Input records:
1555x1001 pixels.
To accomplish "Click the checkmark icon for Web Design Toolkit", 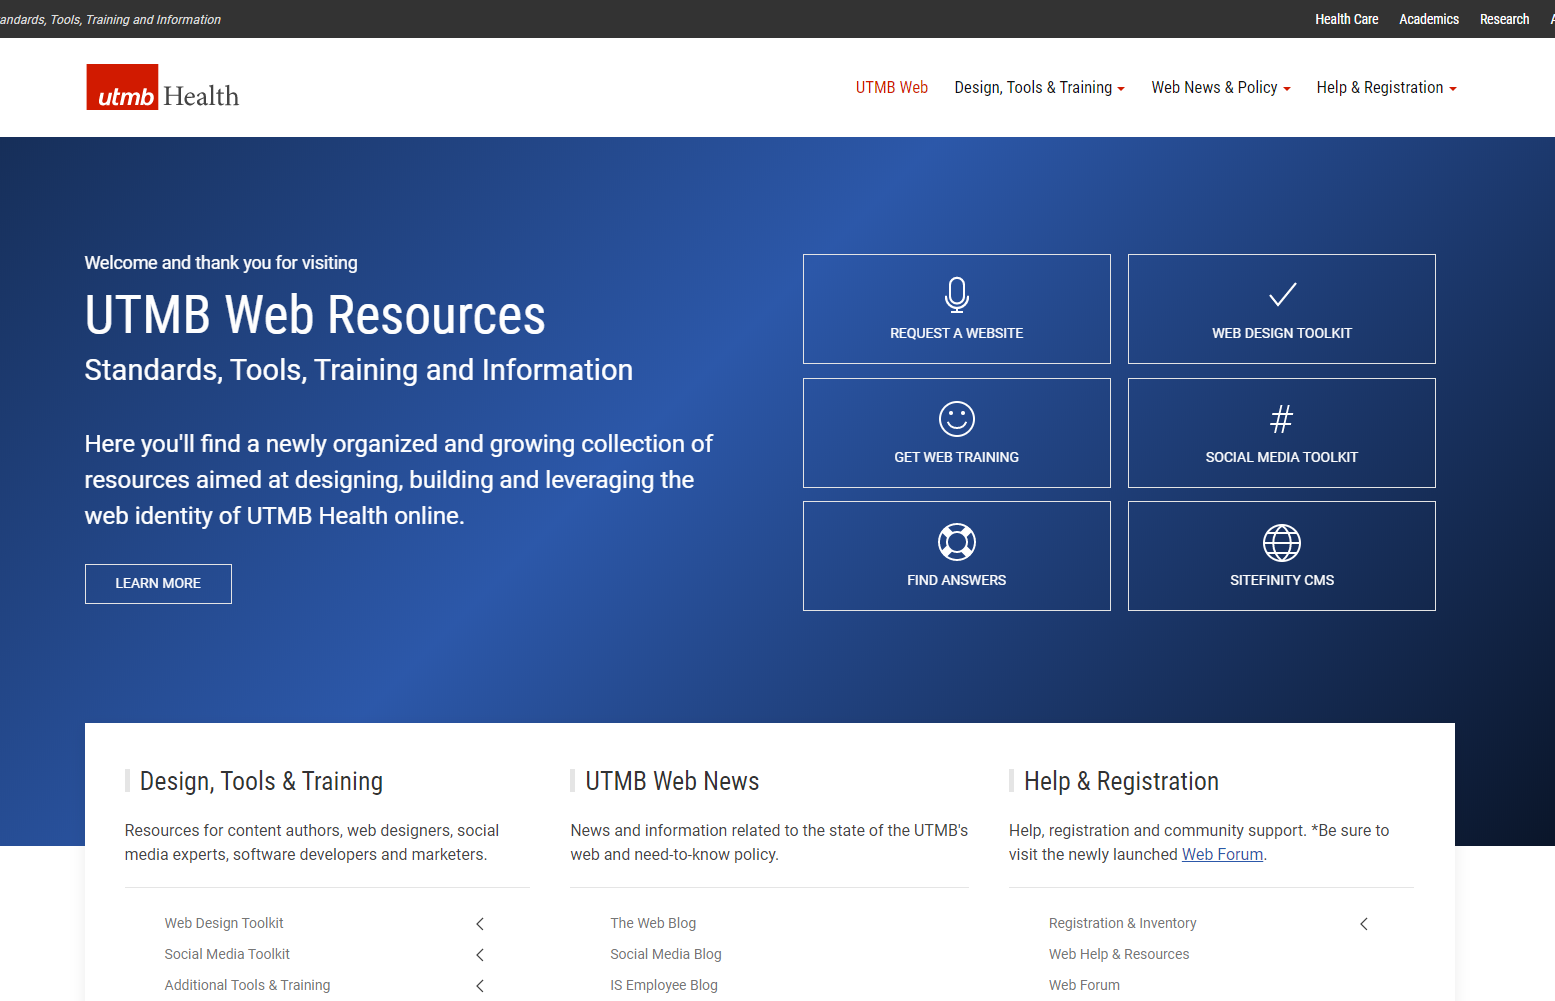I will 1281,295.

...

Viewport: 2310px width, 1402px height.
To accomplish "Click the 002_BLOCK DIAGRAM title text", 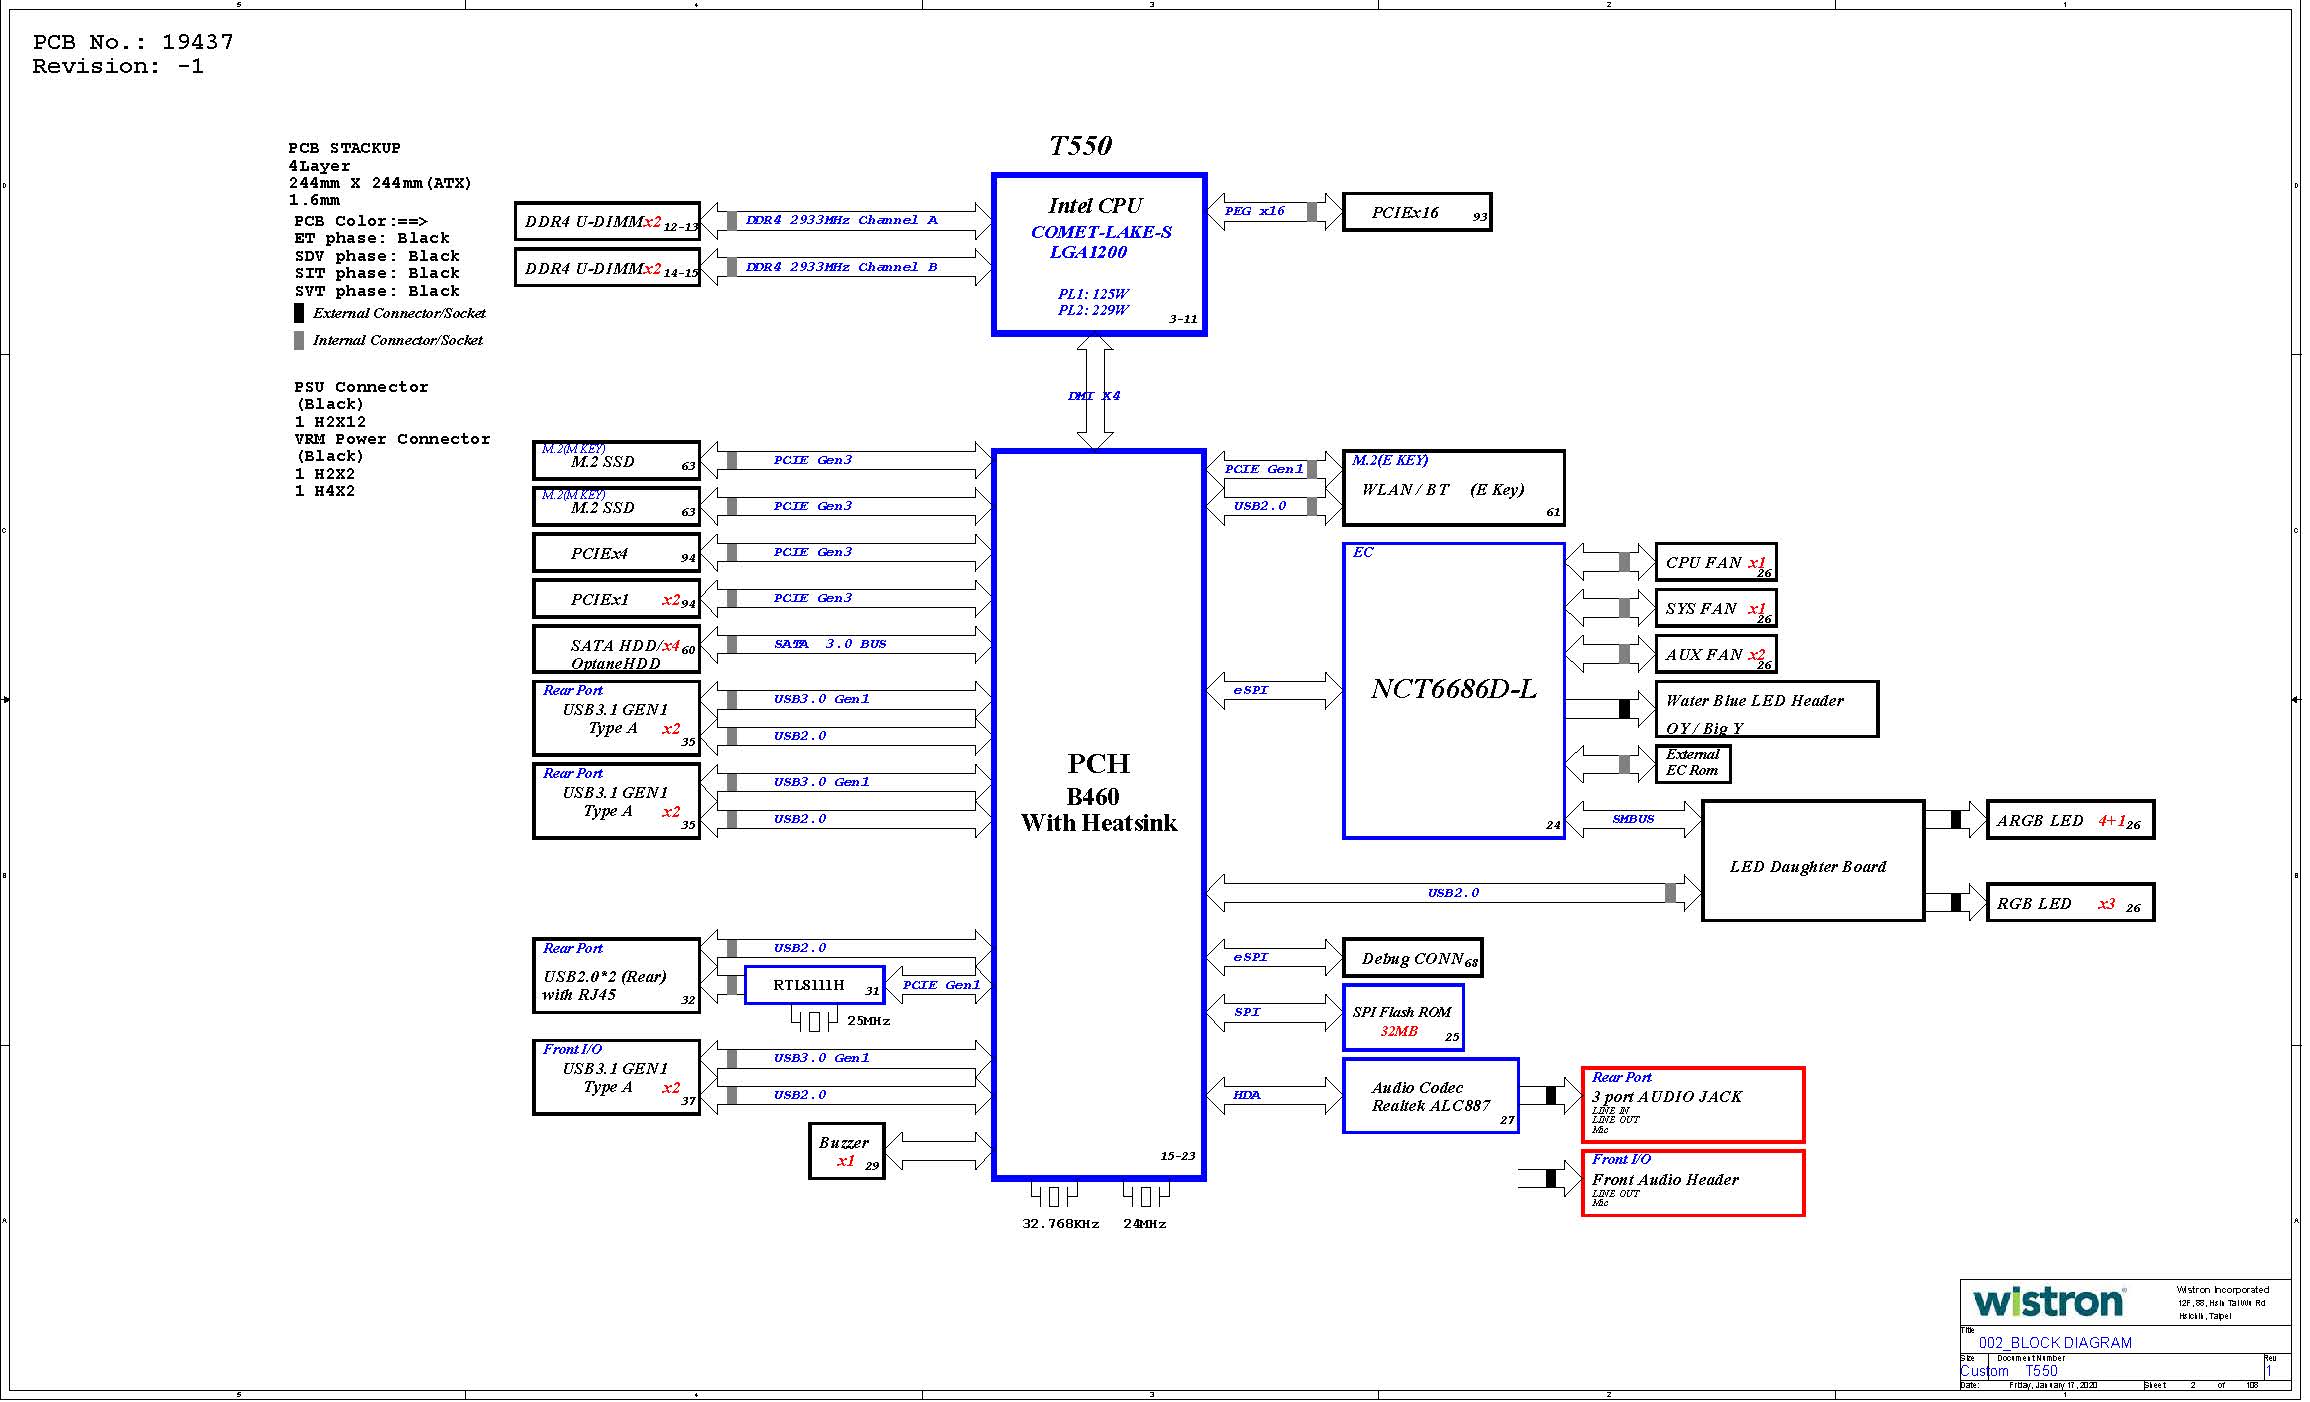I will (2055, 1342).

---

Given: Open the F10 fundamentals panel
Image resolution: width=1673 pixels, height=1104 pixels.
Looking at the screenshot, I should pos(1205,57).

Exercise objective:
Return the stretch of items from the line that contains "Given: Open the F10 fundamentals panel" through the line that contains "Looking at the", copied line for line without any change.

Full answer:
Given: Open the F10 fundamentals panel
Image resolution: width=1673 pixels, height=1104 pixels.
Looking at the screenshot, I should pos(1205,57).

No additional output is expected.